* 本文抜粋
· · · · · · ·

単純な連結を超えて：多鎖タンパク質間相互作用予測のためのPLMアーキテクチャの公平な評価

要旨

タンパク質間相互作用（PPI）は、数多くの細胞プロセスにおいて基本的な役割を果たしており、その特性を明らかにすることは、疾患のメカニズムを理解し、創薬を導く上で極めて重要です。タンパク質言語モデル（PLM）は、タンパク質の構造や機能の予測において顕著な成功を収めてきましたが、配列ベースのPPI結合親和性予測への応用はまだ十分に探求されていません。このギャップは、高品質で厳密に精選されたデータセットの不足や、タンパク質表現を単純に連結する戦略に依存していることが原因とされています。本研究では、これらの制約に対処します。まず、アノテーションの不整合や多鎖タンパク質相互作用の重複エントリを解決し、合計8,207のユニークなPPIエントリを含むPPB-Affinityデータセットの厳選版を導入します。このデータセットは、30%以下の配列同一性閾値を採用し、トレーニング、検証、テストセットへの堅牢な分割を保証し、データ漏洩を最小限に抑えます。次に、PLMをPPI結合親和性予測に適応させるための4つのアーキテクチャを提案し、体系的に評価します。これらは、埋め込み連結（EC）、配列連結（SC）、階層的プーリング（HP）、およびプールされた注意追加（PAD）です。これらのアーキテクチャは、フルファインチューニングと、凍結されたPLM特徴量上にConvBERTヘッドを適用する軽量アプローチという2つのトレーニング方法を用いて評価されました。複数の主要なPLM（ProtT5、ESM2、Ankh、Ankh2、ESM3）にわたる包括的な実験により、HPおよびPADアーキテクチャが従来の連結方法を一貫して上回り、Spearman相関係数で最大12%の向上を達成することが示されました。これらの結果は、微妙なPPI結合親和性予測においてPLMの能力を最大限に活用するためには、洗練されたアーキテクチャ設計が必要であることを強調しています。

· · · · · · ·

* 保存データ
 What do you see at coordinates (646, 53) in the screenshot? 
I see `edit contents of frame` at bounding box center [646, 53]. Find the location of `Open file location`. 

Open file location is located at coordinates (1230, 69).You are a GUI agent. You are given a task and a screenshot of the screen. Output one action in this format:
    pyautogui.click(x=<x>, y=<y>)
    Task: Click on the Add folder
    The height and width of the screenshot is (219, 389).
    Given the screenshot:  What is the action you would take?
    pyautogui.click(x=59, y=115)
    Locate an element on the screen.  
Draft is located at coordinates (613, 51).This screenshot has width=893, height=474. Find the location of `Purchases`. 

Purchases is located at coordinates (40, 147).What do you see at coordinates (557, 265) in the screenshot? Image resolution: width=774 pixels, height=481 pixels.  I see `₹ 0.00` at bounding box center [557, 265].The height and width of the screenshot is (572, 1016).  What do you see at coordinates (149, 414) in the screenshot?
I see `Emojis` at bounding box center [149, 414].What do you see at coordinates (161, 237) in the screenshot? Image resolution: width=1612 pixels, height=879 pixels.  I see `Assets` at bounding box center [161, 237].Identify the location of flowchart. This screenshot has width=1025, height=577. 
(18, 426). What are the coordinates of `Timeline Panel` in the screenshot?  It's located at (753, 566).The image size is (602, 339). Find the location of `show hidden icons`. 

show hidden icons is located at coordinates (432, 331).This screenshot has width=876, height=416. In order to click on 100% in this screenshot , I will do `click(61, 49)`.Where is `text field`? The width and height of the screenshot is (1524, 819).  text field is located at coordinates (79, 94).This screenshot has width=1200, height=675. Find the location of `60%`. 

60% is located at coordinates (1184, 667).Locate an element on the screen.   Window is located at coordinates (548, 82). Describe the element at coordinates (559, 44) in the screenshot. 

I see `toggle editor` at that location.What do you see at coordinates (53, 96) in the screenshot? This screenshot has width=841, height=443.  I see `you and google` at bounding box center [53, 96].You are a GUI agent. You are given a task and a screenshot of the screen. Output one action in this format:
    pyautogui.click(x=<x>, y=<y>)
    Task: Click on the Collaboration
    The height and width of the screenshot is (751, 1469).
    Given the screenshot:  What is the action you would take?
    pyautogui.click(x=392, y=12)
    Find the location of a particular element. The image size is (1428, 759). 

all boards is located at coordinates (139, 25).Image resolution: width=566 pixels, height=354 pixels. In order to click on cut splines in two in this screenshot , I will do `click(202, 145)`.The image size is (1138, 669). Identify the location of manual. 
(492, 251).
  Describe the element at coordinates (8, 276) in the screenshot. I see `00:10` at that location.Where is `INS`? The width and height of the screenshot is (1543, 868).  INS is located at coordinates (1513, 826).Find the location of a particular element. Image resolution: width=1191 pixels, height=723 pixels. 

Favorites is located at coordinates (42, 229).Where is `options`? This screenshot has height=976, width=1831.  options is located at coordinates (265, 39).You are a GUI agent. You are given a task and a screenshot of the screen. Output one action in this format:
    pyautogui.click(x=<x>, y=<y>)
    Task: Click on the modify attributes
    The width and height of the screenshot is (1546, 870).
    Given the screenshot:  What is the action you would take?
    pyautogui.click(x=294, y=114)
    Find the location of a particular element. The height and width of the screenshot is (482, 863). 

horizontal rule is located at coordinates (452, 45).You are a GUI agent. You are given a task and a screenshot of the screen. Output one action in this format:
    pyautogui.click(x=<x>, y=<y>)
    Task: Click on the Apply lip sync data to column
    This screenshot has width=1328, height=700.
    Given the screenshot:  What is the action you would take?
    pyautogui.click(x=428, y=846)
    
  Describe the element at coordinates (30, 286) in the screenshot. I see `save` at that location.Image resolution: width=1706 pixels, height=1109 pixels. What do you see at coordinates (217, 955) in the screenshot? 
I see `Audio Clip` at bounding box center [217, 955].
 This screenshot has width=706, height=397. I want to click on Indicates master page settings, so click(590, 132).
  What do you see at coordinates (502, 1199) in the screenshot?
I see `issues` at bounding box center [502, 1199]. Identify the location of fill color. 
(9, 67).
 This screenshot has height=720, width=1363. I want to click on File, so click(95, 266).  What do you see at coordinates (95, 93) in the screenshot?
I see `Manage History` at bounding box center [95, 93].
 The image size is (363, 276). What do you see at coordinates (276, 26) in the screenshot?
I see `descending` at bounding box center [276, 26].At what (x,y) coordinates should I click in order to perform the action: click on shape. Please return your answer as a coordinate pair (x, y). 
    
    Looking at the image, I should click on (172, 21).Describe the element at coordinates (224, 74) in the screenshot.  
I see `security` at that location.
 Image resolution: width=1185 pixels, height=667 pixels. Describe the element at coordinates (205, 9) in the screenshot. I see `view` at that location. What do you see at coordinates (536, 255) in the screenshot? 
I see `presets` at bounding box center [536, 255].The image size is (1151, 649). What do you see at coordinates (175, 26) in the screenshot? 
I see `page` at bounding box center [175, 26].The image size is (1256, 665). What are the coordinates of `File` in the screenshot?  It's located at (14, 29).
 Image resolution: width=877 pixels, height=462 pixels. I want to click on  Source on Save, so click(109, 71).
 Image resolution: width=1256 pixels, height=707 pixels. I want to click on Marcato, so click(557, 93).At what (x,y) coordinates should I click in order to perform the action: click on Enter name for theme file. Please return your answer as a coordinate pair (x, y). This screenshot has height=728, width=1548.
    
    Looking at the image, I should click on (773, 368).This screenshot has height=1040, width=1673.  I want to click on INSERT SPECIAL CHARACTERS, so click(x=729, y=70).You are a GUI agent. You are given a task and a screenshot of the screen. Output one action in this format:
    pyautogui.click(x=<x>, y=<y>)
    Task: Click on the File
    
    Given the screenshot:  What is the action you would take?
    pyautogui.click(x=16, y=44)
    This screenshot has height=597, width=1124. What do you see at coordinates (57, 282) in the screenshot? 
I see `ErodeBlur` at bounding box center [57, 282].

· · · · · · ·

* 作業依頼 1
本文抜粋によると、PPB-Affinityデータセットの厳選版には合計いくつのユニークなPPIエントリが含まれていますか。
* 作業依頼 2
本文抜粋から、「タンパク質間相互作用（PPI」を含む語句で始まり「であることを強調しています。」で終わる部分を、一字も変えずに書き写してください。
リストは本文抜粋とは別の資料です。

* 記述回答 1
8,207件です。

* 記述回答 2
タンパク質間相互作用（PPI）は、数多くの細胞プロセスにおいて基本的な役割を果たしており、その特性を明らかにすることは、疾患のメカニズムを理解し、創薬を導く上で極めて重要です。タンパク質言語モデル（PLM）は、タンパク質の構造や機能の予測において顕著な成功を収めてきましたが、配列ベースのPPI結合親和性予測への応用はまだ十分に探求されていません。このギャップは、高品質で厳密に精選されたデータセットの不足や、タンパク質表現を単純に連結する戦略に依存していることが原因とされています。本研究では、これらの制約に対処します。まず、アノテーションの不整合や多鎖タンパク質相互作用の重複エントリを解決し、合計8,207のユニークなPPIエントリを含むPPB-Affinityデータセットの厳選版を導入します。このデータセットは、30%以下の配列同一性閾値を採用し、トレーニング、検証、テストセットへの堅牢な分割を保証し、データ漏洩を最小限に抑えます。次に、PLMをPPI結合親和性予測に適応させるための4つのアーキテクチャを提案し、体系的に評価します。これらは、埋め込み連結（EC）、配列連結（SC）、階層的プーリング（HP）、およびプールされた注意追加（PAD）です。これらのアーキテクチャは、フルファインチューニングと、凍結されたPLM特徴量上にConvBERTヘッドを適用する軽量アプローチという2つのトレーニング方法を用いて評価されました。複数の主要なPLM（ProtT5、ESM2、Ankh、Ankh2、ESM3）にわたる包括的な実験により、HPおよびPADアーキテクチャが従来の連結方法を一貫して上回り、Spearman相関係数で最大12%の向上を達成することが示されました。これらの結果は、微妙なPPI結合親和性予測においてPLMの能力を最大限に活用するためには、洗練されたアーキテクチャ設計が必要であることを強調しています。